More4 News reports on the Gaydar revolution

PinkNews logo on pink background with rainbow corners.

Labour MP Chris Bryant is among the contributors to a report to be broadcast tomorrow examining how the internet has fundamentally changed gay society.

Benjamin Cohen, Channel 4 News technology correspondent and founding editor of PinkNews.co.uk, explores how Gaydar and similar websites have revolutionised what it means to be gay in Britain.

The report is part of a series to be screened on More4 News this week, celebrating 10 years since the dot.com boom.

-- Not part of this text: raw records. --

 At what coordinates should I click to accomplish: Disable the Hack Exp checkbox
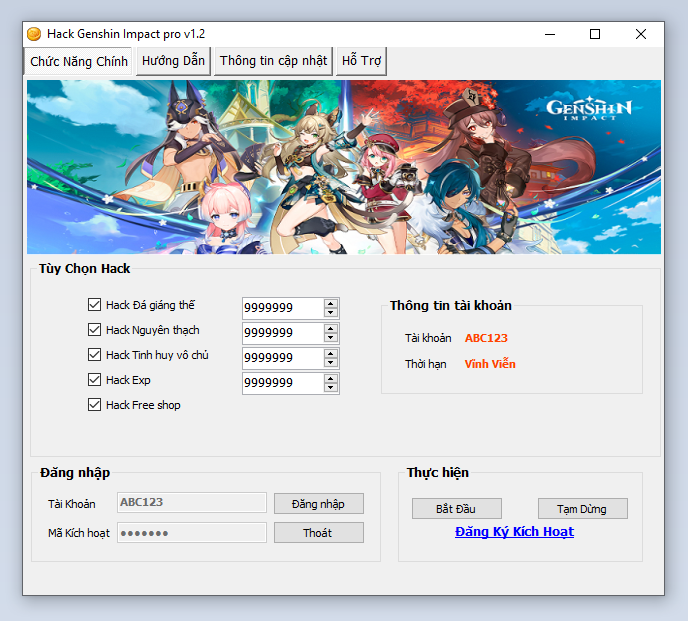95,380
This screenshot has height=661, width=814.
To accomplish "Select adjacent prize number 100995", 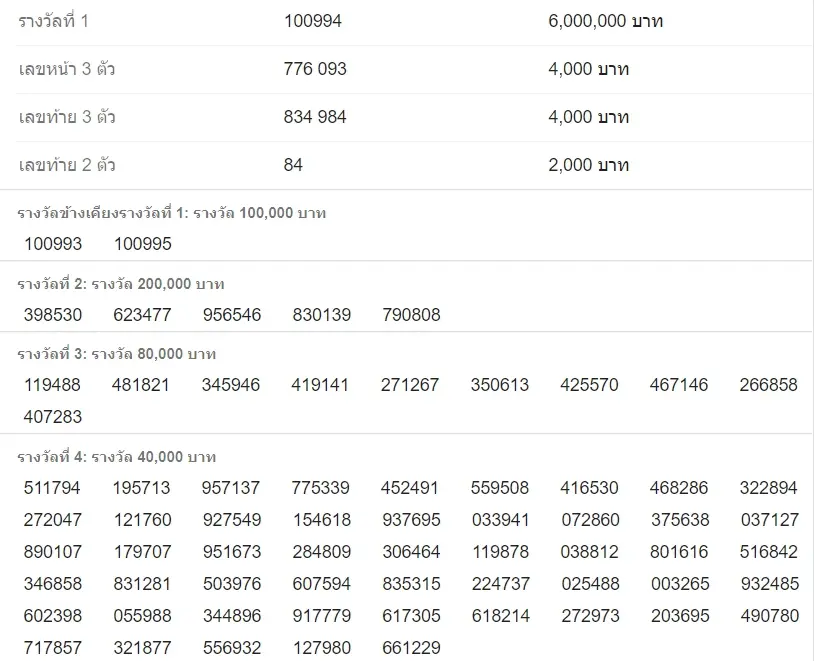I will point(143,244).
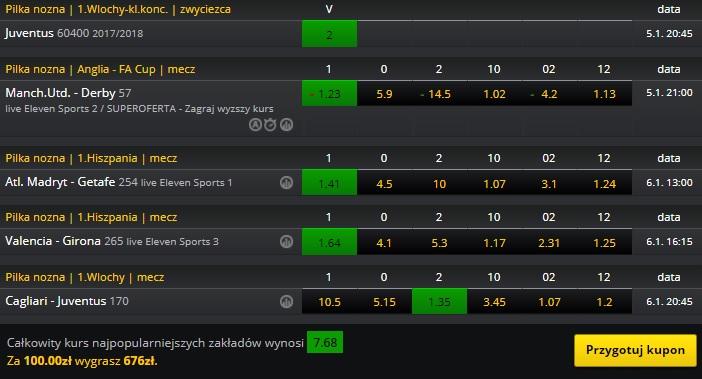Image resolution: width=702 pixels, height=379 pixels.
Task: Pick the 10.5 Cagliari win odd
Action: 330,302
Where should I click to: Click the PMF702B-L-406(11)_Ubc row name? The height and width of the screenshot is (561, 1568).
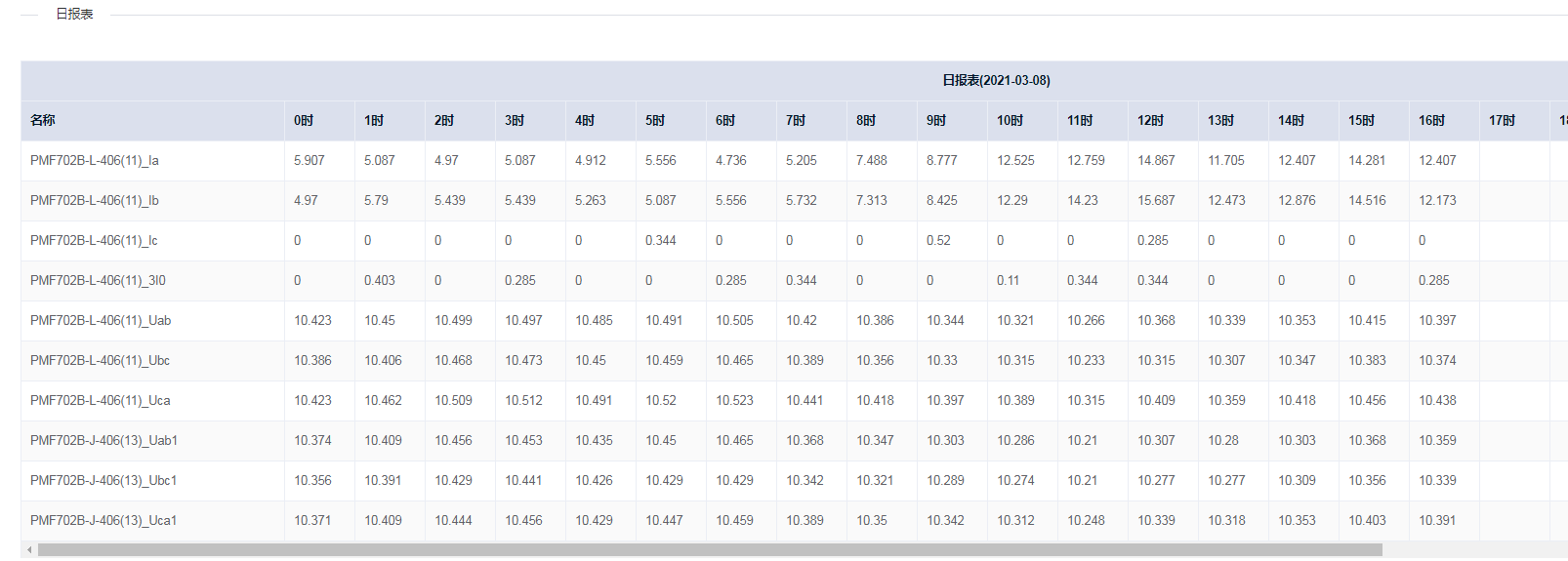[x=101, y=361]
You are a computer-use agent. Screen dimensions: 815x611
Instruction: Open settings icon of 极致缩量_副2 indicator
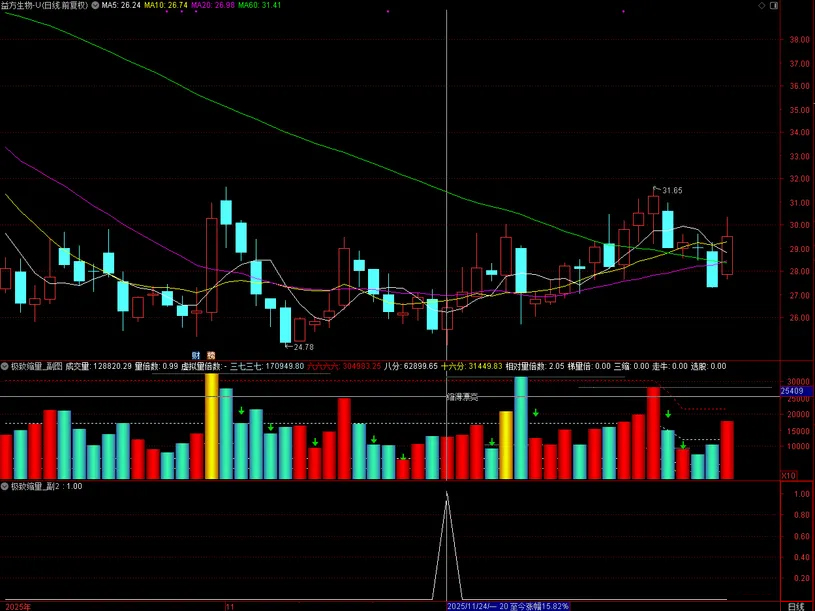coord(5,486)
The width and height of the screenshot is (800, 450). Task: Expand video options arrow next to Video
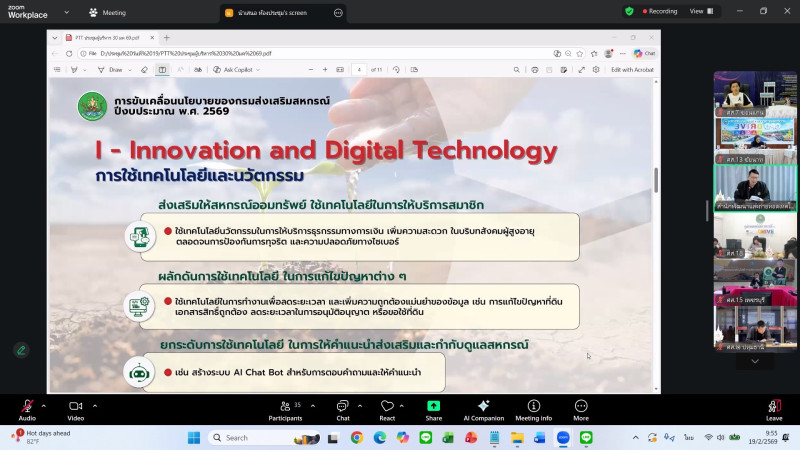pyautogui.click(x=95, y=406)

The Gaydar report, to be shown tomorrow evening, asks if the shrinking of the gay scene and the social impact of “hooking up online” has led to the commoditisation of sexual relationships and an increase in sexually transmitted diseases.

Former Gaydar user and Labour MP Chris Bryant, Gaydar director David Muniz and the playwright Matthew Todd feature in the report.

Mr Bryant was revealed to be a user of Gaydar in 2003, when The Sun ran pictures of him posing in his underwear obtained through the site.

Prior to joining Channel 4 News, Benjamin Cohen was an internet entrepreneur, founding JewishNet/soJewish while at school.

Before sitting his A-levels, Cohen’s company had received the backing of a major investment bank together with funding to merge the company with the offline publication The Jewish News.

The combined entity then reversed onto the London Stock Exchange Alternative Investment Market, making Cohen, for a day, the youngest ever director of a public company.

He later completed an overnight, oversubscribed institutional fund-raising for CyberBritain, a search and data marketing company.

Hit by the dot.com bust, he went to university and later wrote a column on e-commerce for the TimesOnline and founded PinkNews.co.uk.

The first report, entitled 1998, will be broadcast tonight.

In it Cohen will look back at the events that led to the dot.com boom and how life in Britain has never been the same again.

Delving into the archives, he will look back at his own role within the dot.com boom and subsequent bust.

The report will also include contributions from web inventor Sir Tim Berners-Lee, Lastminute.com founder Brent Hoberman and Professor Ian Angell of the London School of Economics.

Finally Ownership and Control, to be broadcast on Thursday evening, compares the development of the internet to the division of land into enclosed, private areas, controlled by the few to control the masses.

Analysing the future of the internet, Cohen is again joined by web inventor Sir Tim Berners-Lee, Lastminute.com founder Brent Hoberman and Professor Ian Angell of the London School of Economics.